Мучительно вспоминаю, что нирш – это муданжская разновидность черники. Вот эти самые красные ягоды размером с черешню – это черника?! Ого-го.
– Наверное, – говорю. – Только у нас она по-другому выглядит. А йогурты можно съесть?
– А я не знаю, что это, – смеется. – Прошлый раз на Гарнете прихватил попробовать, никому не понравилось.
Осматриваю добычу: блок из шести небольших стаканчиков, ваниль, дыня, маракуя, срок годности не истек еще, цветовые маркеры синенькие без намека на фиолетовость, а есть нельзя только когда покраснеют… Чего им не так? Открываю один, нюхаю. Ну йогурт.
– Да вроде все нормально, – говорю.
– Ну если вам нравится, то ешьте. Я просто не понимаю, как можно из молока что-то сладкое делать, – поводит плечами с легким омерзением.
Записать в книжечку о национальной кухне: молочные продукты все несладкие.
– А, – отмахиваюсь, – на Земле из всего сладкое делают, даже из рыбы.
Забавляюсь, наблюдая, как паренек зеленеет лицом.
– Не надо мне таких ужасов рассказывать, – говорит. – Мне щас еще обед готовить.
Хихикаю, намешиваю в йогурт ягод и углубляюсь в завтрак. Ничего черника, самое оно.
– А ты как, специально поваром нанимался? – спрашиваю потихоньку. Раз уж мне тут неделю жить, надо хоть разобраться в инфраструктуре.
– Не совсем. Я такой же член команды, как и другие, а за стряпню просто получаю дополнительно. Так же, как пилоты. В принципе и готовить, и рулить все умеют, но удобнее, чтобы это было чьей-то обязанностью, и за это идет надбавка.
– А-а, – говорю глубокомысленно. – Так, наверное, еще механики есть? Или там снайперы?
– Куда при нашем капитане еще механика, – смеется. – Он к своему кораблю никого не подпустит.
– Он что, правда его сам целиком построил?
– Ну всякие тонкие механизмы ему, конечно, делали на заказ. Но собирал сам. Он хотел одно время свой завод создать, но не нашел подходящего места. Хочется, конечно, на Муданге, но ведь нельзя…
– Почему нельзя?
Тирбиш смотрит на меня с сомнением.
– Знаете, я лучше у капитана за спиной вам рассказывать не буду.

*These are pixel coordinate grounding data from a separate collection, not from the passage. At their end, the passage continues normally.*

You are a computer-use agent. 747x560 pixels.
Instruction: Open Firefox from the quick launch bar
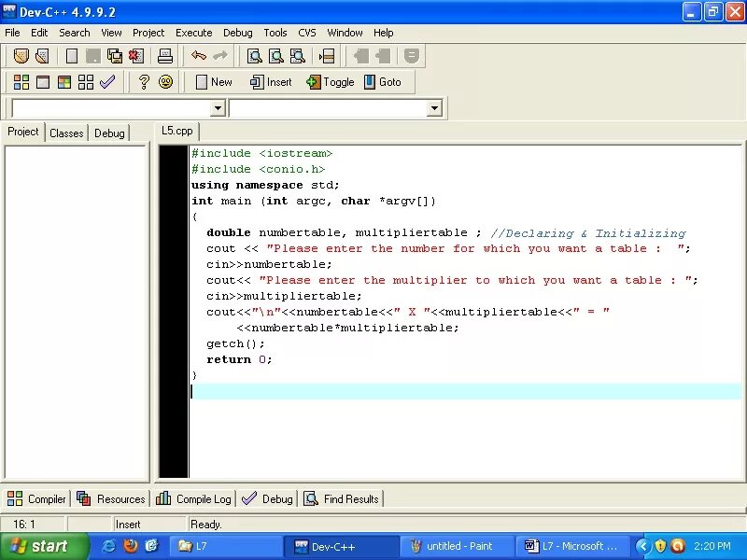pyautogui.click(x=131, y=546)
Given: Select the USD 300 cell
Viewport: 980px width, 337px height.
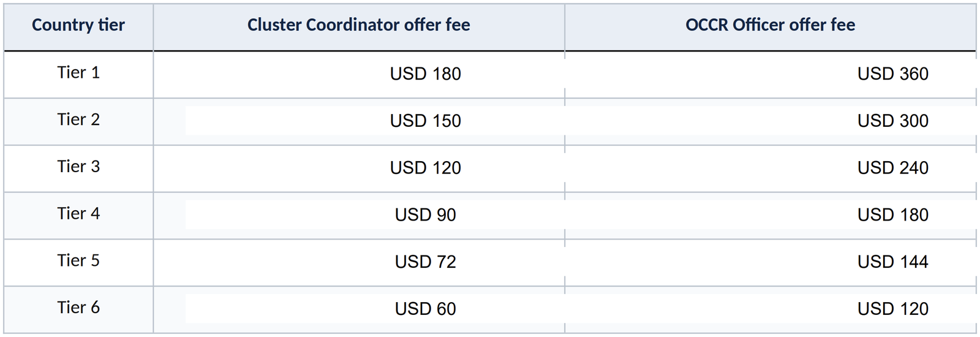Looking at the screenshot, I should pos(893,121).
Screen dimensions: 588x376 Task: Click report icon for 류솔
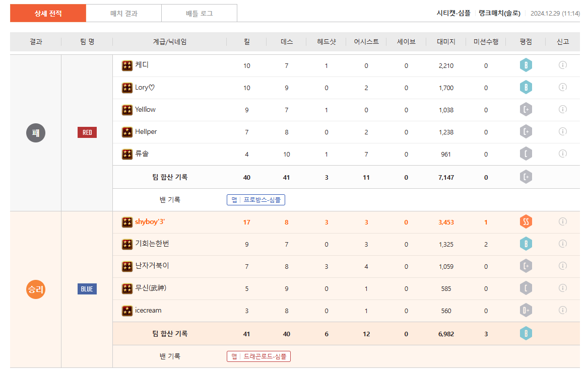point(563,154)
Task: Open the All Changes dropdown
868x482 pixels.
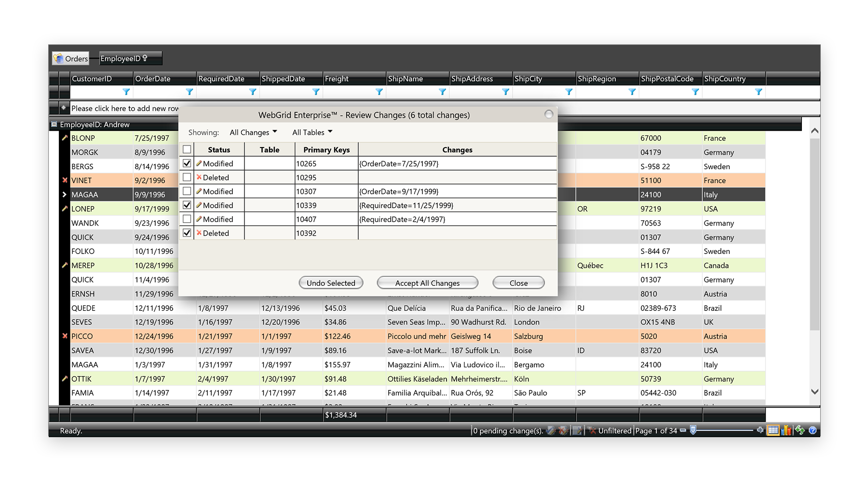Action: point(253,133)
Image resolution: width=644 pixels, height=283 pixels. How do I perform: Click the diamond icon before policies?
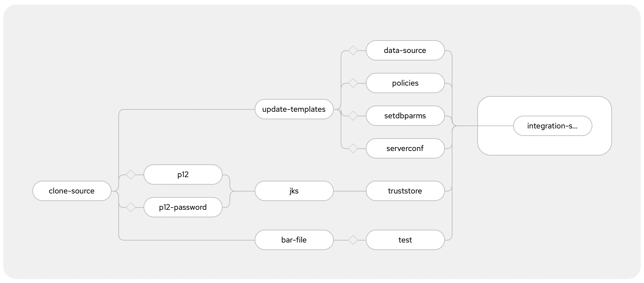[353, 83]
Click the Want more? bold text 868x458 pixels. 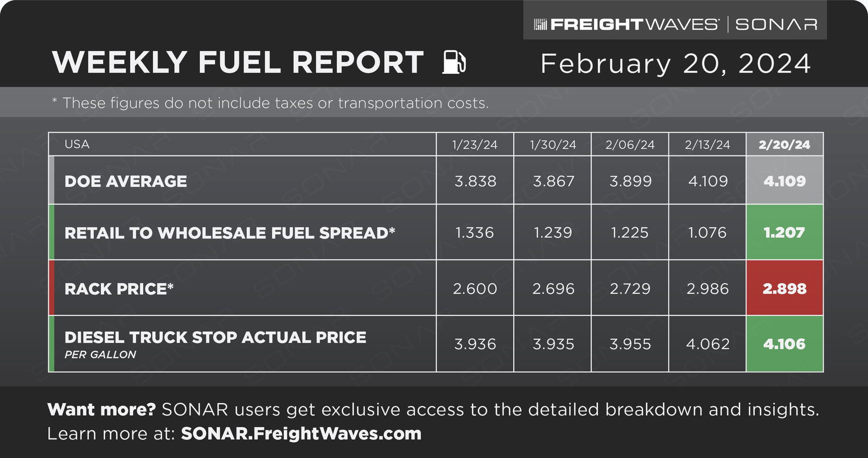[x=101, y=409]
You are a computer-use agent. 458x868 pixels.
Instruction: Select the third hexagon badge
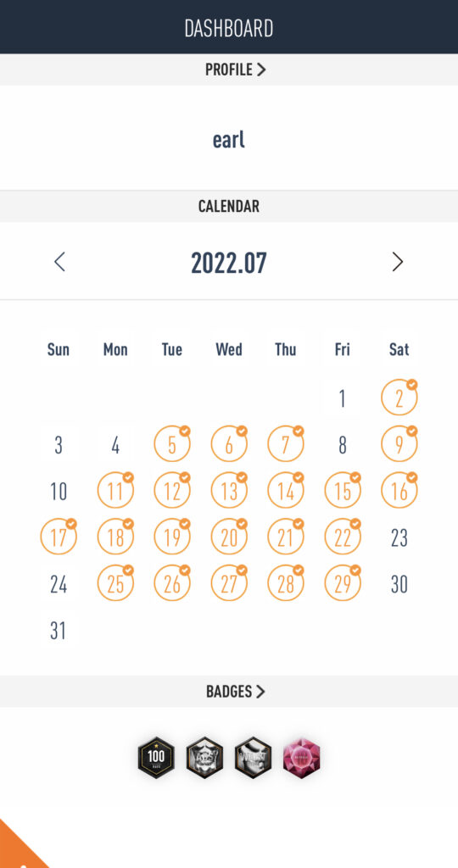tap(254, 757)
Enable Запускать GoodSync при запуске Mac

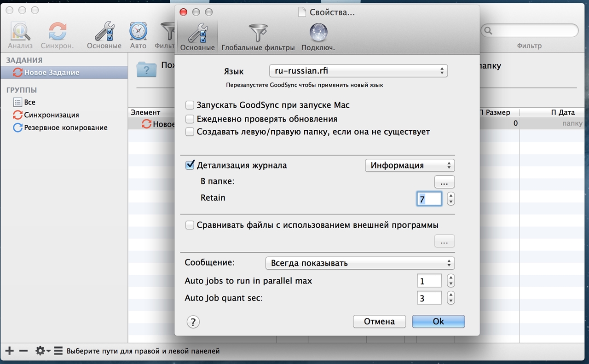[190, 105]
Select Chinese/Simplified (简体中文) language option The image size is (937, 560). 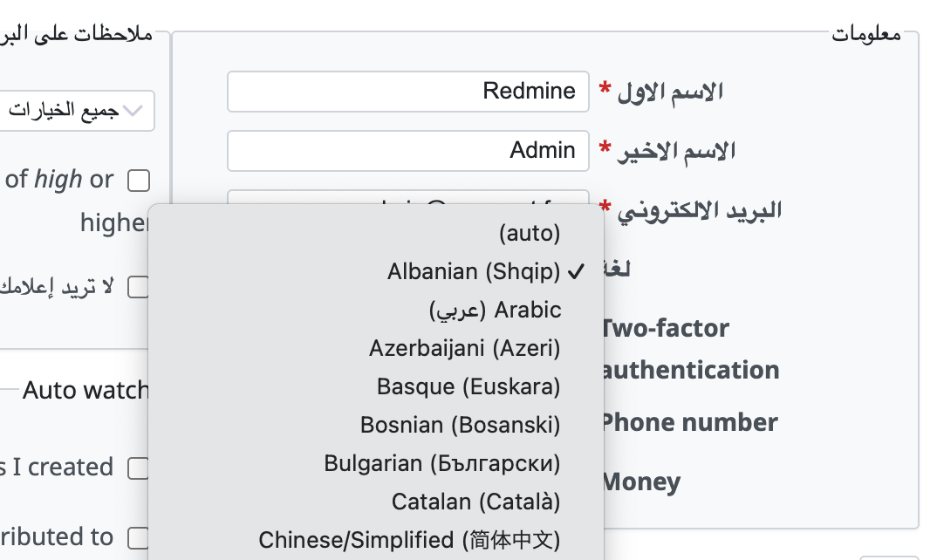pos(409,540)
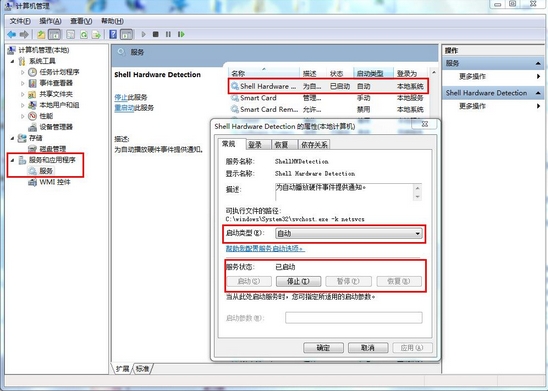The image size is (548, 391).
Task: Click the back arrow toolbar icon
Action: click(11, 34)
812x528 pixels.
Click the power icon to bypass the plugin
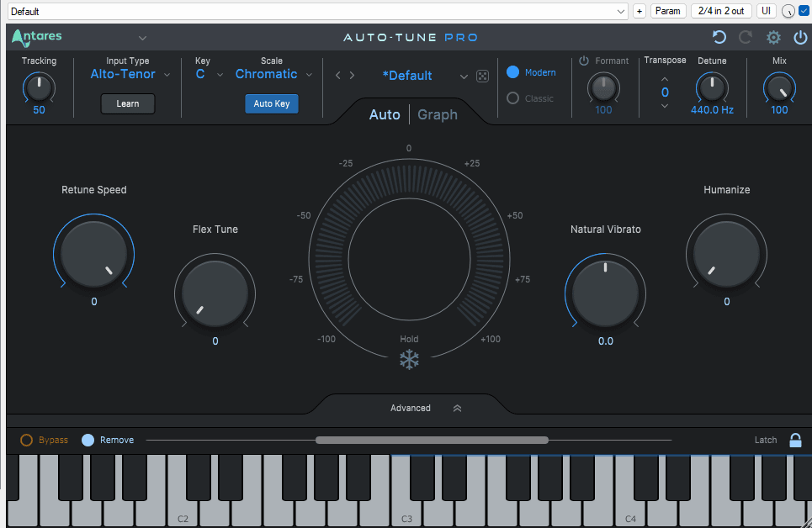point(800,37)
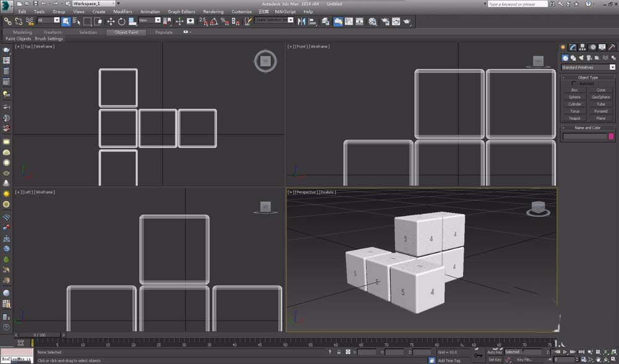
Task: Click the Zoom Extents All icon
Action: tap(613, 352)
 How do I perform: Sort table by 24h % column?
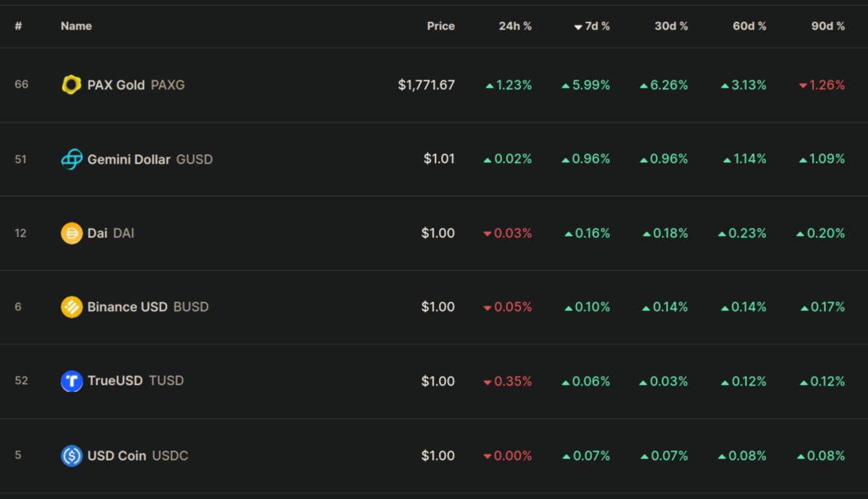click(515, 26)
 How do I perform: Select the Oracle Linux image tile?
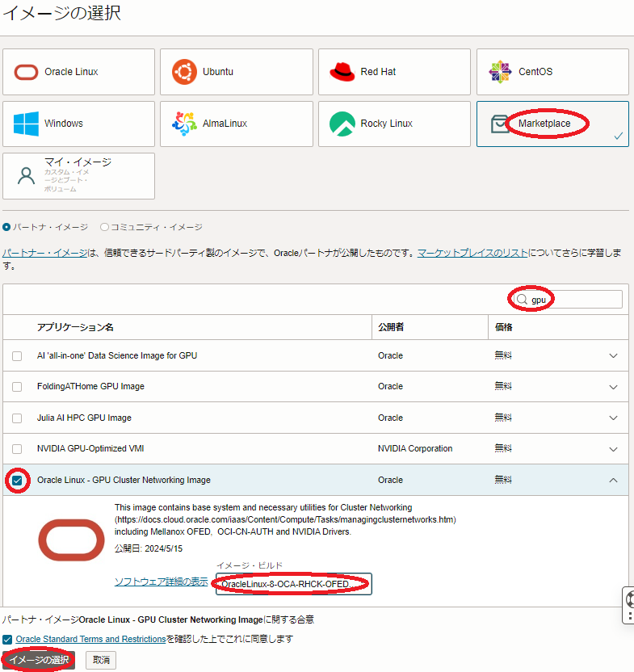[78, 72]
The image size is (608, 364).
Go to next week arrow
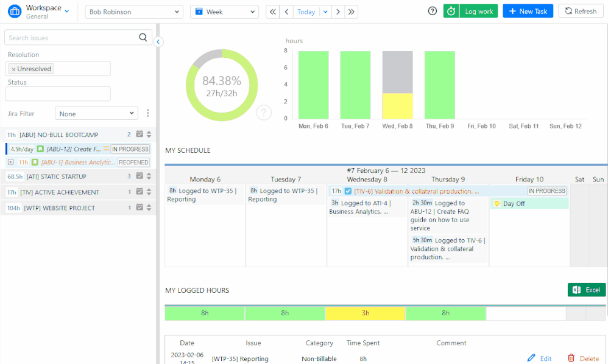pos(338,12)
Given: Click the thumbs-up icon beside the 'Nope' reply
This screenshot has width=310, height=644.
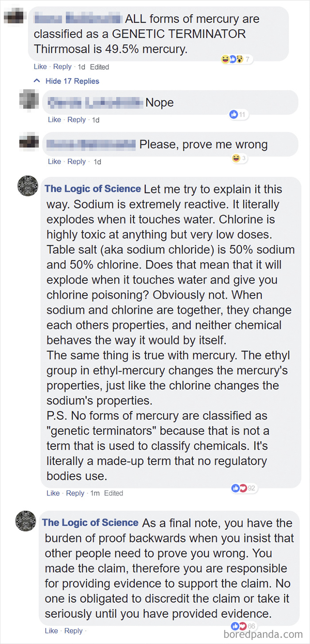Looking at the screenshot, I should 234,114.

Пожимаю плечами, дескать, я не шпион, мне ваших секретов не надо.
– Да пожалста, – говорю. Но заканчивать разговор на этом неловко. – То есть все остальные одинаково получают, что ли?
– Ну еще Алтонгирел. Он же духовник, и его в этом никто заменить не может, так что, конечно, тоже надбавку получает.
Ну а куда же без него, родимого! Не удивлюсь, если духовник получает больше, чем сам Азамат.
Тирбиш начинает что-то мурлыкать под нос, разминая тесто. Соображаю, что, пожалуй, первый раз вижу парня моложе себя за готовкой. И он сказал – это все умеют? Видимо, на Муданге с полуфабрикатами плохо. Ни один землянин в здравом уме в космосе с тестом возиться не будет, купит готовые пирожки и погреет. Я и на Земле-то, кроме мамы, мало кого знаю, кто готовит, даже по праздникам. Умиротворяющее занятие, но уж очень долгое. А этому вон нравится, похоже.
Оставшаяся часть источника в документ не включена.